Sebetulnya, pemadaman di Jakarta sekalipun sudah kerap terjadi. Yang berulang kali menjadi alasan klise adalah jadwal perawatan rutin atas fasilitas pembangkit listrik. Sesekali yang dijadikan kambing hitam adalah hambatan pasokan sumber energi. Pernah pula dikemukakan alasan pasokan gas dan bahan bakar minyak terhenti, dengan beragam penjelasan.
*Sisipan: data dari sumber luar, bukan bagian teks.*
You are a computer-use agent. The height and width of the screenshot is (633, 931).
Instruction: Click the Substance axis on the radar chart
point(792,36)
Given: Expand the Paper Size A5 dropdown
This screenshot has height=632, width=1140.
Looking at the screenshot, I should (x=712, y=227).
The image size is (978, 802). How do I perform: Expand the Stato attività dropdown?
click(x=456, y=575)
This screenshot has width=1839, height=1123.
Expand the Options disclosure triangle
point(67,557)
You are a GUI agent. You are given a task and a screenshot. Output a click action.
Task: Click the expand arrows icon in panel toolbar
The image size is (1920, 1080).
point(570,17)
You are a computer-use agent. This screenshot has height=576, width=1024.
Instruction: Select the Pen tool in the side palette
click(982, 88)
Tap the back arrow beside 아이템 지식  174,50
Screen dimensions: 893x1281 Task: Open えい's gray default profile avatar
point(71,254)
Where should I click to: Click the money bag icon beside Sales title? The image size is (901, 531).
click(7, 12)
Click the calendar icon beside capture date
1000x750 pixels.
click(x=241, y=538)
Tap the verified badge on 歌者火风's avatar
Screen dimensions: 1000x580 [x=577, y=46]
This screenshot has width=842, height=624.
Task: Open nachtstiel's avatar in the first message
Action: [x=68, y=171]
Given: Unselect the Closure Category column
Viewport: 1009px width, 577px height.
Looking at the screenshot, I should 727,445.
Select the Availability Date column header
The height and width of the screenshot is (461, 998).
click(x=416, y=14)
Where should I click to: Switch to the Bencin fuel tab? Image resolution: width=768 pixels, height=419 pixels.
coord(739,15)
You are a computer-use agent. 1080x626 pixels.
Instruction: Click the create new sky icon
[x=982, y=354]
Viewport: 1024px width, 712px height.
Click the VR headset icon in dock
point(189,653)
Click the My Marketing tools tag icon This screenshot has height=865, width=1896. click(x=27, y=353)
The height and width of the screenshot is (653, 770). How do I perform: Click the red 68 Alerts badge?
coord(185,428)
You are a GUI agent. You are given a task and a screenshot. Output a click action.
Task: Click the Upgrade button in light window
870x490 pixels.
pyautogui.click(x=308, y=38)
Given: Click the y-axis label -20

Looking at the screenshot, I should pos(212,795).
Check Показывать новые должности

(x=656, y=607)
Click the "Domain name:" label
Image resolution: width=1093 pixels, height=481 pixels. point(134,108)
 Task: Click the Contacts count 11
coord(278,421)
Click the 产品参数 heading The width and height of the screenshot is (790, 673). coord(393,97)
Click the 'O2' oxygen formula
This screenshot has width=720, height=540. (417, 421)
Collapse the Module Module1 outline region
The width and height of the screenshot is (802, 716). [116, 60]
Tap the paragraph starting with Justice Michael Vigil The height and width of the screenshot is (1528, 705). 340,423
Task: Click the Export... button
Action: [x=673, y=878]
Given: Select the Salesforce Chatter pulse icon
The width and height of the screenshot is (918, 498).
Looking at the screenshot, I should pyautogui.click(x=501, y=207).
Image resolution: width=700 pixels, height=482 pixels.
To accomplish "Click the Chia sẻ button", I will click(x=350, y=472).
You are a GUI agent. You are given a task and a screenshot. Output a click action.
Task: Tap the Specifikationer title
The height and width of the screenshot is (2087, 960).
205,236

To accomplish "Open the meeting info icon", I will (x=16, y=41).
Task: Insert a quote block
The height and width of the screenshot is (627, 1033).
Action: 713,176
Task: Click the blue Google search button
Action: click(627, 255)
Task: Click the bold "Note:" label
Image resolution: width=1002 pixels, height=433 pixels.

Lalu, sekarang, pemerintah masih saja sesumbar dengan dalih baru. Wakil Presiden dengan entengnya mengatakan bahwa kelangkaan listrik lebih disebabkan oleh kegiatan ekonomi terus tumbuh dan makin cepat. Jelas ini alasan mengada-ada. Bukankah di dalam dokumen Rencana Pembangunan Jangka Menengah yang dikeluarkan pada awal pemerintahan SBY-JK—yang notabene merupakan penjabaran dari janji-janji kampanye mereka berdua—tercantum target laju pertumbuhan ekonomi yang relatif jauh lebih tinggi dari realisasi. Kalau mereka konsekuen dengan janji sendiri, tentu sejak awal mereka sudah sigap membangun pembangkit baru dengan kapasitas yang memadai.

Diantisipasi jauh-jauh hari

Sebetulnya, krisis listrik sudah bisa diantisipasi jauh-jauh hari, apalagi mengingat Presiden SBY pernah menjadi menteri pertambangan. Wakil Presiden Jusuf Kalla juga bukan wajah baru di pemerintahan. Purnomo Yusgiantoro sudah lebih dari sewindu menjabat Menteri ESDM. Sebelumnya, ia terlibat dalam penyusunan kebijakan dan bahkan dalam penyiapan proyek pembangkit listrik. Yang pasti, dalam proyek Pembangkit Listrik Geotermal Karaha Bodas.

Mereka tentu tahu persis bahwa kondisi kelistrikan Indonesia sangat buruk: berada pada urutan ke-11 dari 12 negara sekawasan dan persentase rumah tangga yang memperoleh akses listrik baru sekitar 55 persen.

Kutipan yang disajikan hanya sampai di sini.